- Prelock in 2020

Provost at the University of Arizona
- Incumbent
- Assumed office May 2025
- Preceded by: Ronald W. Marx

President of the University of Vermont
- Interim
- In office August 2024 – April 2025
- Preceded by: Suresh Garimella
- Succeeded by: Marlene Tromp

Personal details
- Born: Patricia Ann Prelock Ohio, U.S.
- Education: Kent State University (BS, MS) University of Pittsburgh (PhD)

= Patricia Prelock =

American speech pathologist and academic administrator

Patricia Ann Prelock is an American speech pathologist and academic administrator who has served as the Senior Vice President for Academic Affairs and Provost at the University of Arizona since May 19, 2025. She succeeded Ronald W. Marx, who had served as interim provost.

She previously served as provost and then interim president of the University of Vermont. In 2013, Prelock served as president of the American Speech–Language–Hearing Association.

== Life ==
Prelock was born and raised in a small town near Youngstown, Ohio. Her parents did not have the opportunity for higher education due to financial constraints. Her father, initially a mechanic, eventually became a business owner, with the family involved in running the company. Prelock was inspired to pursue a career in speech pathology after her younger brother, James, was born with Down syndrome. This experience led her to focus on communication and support for individuals with disabilities, particularly those with autism. Two of her six siblings lived into adulthood.

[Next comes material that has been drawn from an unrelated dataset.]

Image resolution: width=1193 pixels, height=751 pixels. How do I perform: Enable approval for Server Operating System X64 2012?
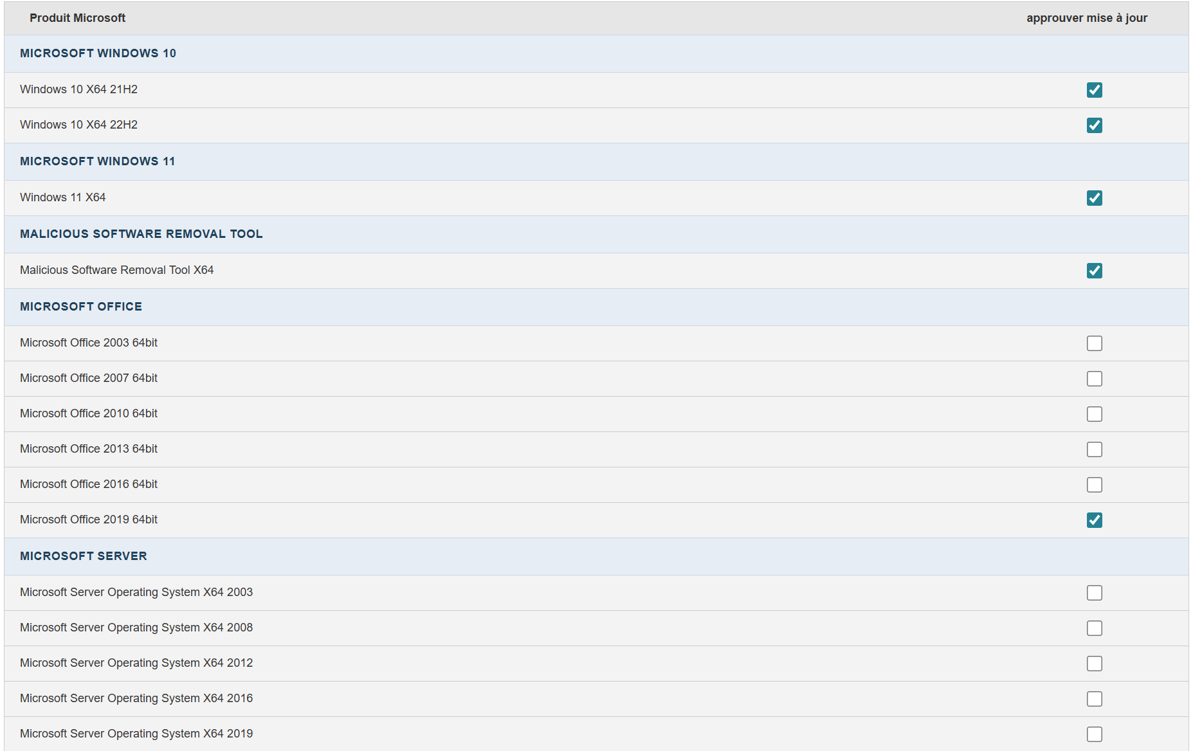click(x=1094, y=664)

Prelock graduated magna cum laude from Kent State University in 1976 with a B.S. in speech pathology and audiology, followed by a M.S. from the same institution in 1977. In 1983, she earned her Ph.D. in speech-language pathology from the University of Pittsburgh School of Health and Rehabilitation Sciences. Her dissertation was titled, Cumulative Effects of Syntactic and Phonological Complexity on Children's Language Production. Richard Schwartz was her doctoral advisor. During Prelock's studies, she worked on a National Institutes of Health (NIH) fellowship and balanced her academic responsibilities with raising her young son, incorporating him into her research on cognition and communication.

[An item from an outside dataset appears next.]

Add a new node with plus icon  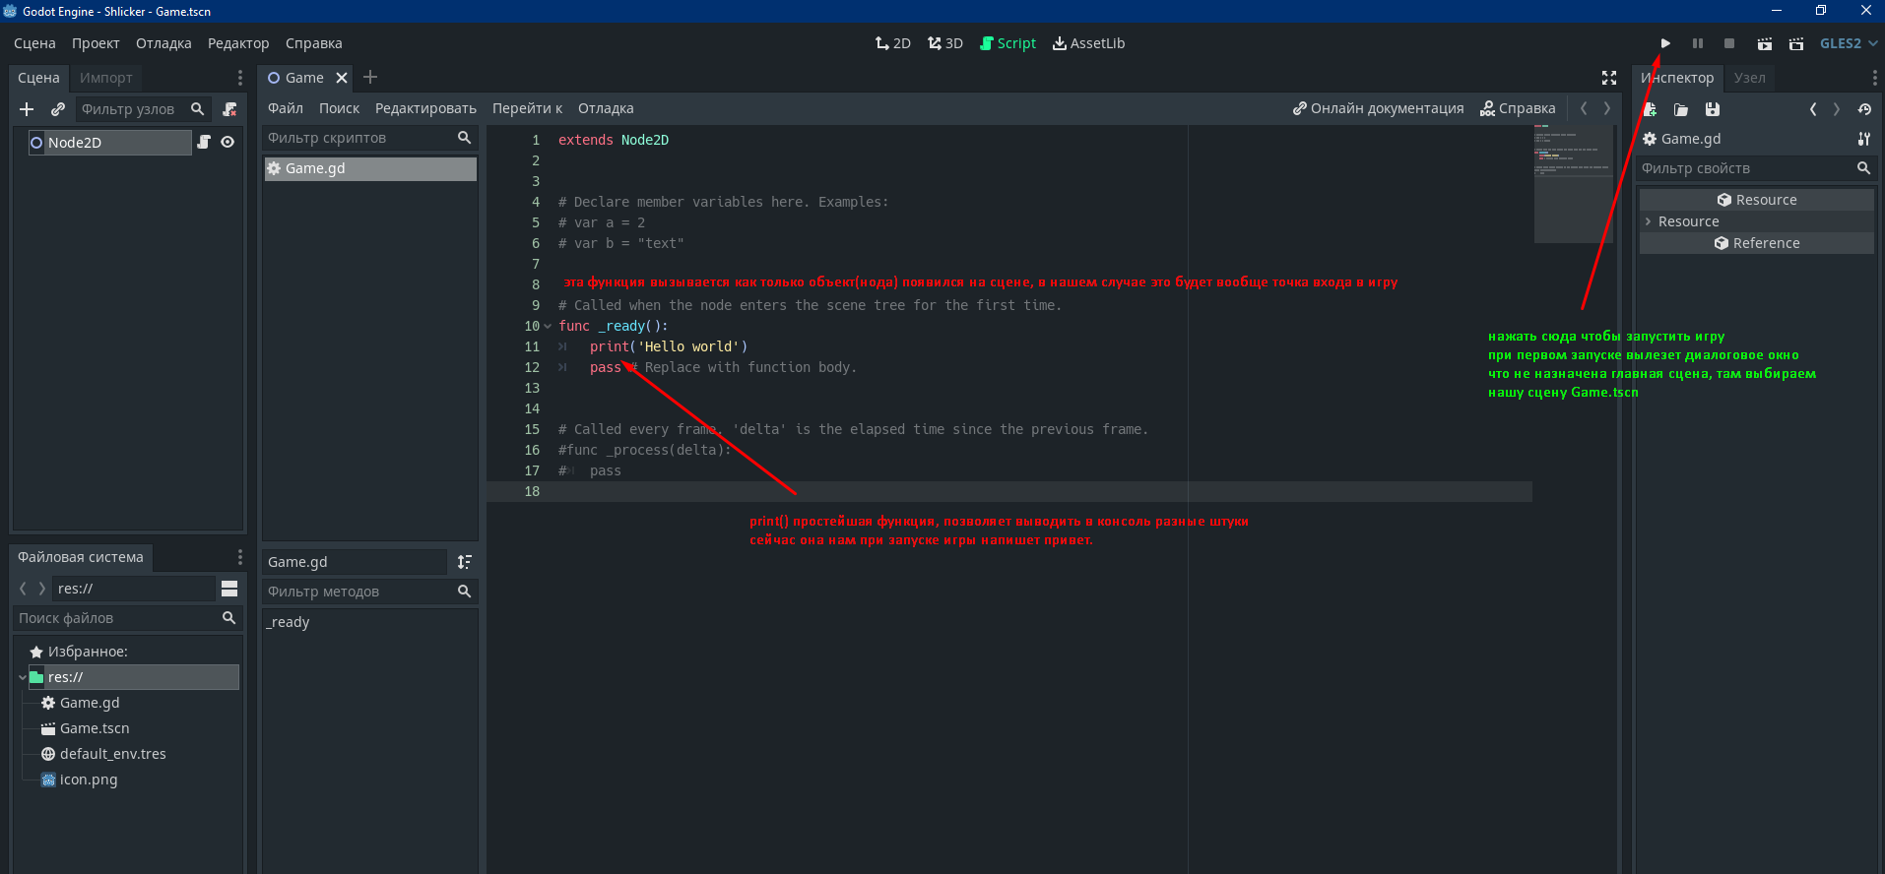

In 1994, Prelock began working for the center on disability and community inclusion at the University of Vermont (UVM). She secured a federal grant to develop a virtual clinic for supporting individuals with disabilities in rural areas and served as training director on the project. Following the end of her first marriage, Prelock later married Bill Congleton, a general and family practice attorney, and has continued her work in the field, contributing to disability support and education in Vermont. Her research focuses on neurodiversity and developing strategies to support autistic individuals. Prelock served as the dean of the college of nursing and health sciences and as interim provost. In 2013, she was the president of the American Speech–Language–Hearing Association. In 2019, she became the UVM provost and senior vice president. Prelock became the interim president of UVM, succeeding Suresh Garimella in October 2024.

In April 2025, Prelock was named the Senior Vice President for Academic Affairs and Provost at the University of Arizona, with her appointment beginning on May 19, 2025. She succeeded Ronald W. Marx, who had been serving as interim provost. Prelock was selected after a national search, during which she was one of four finalists.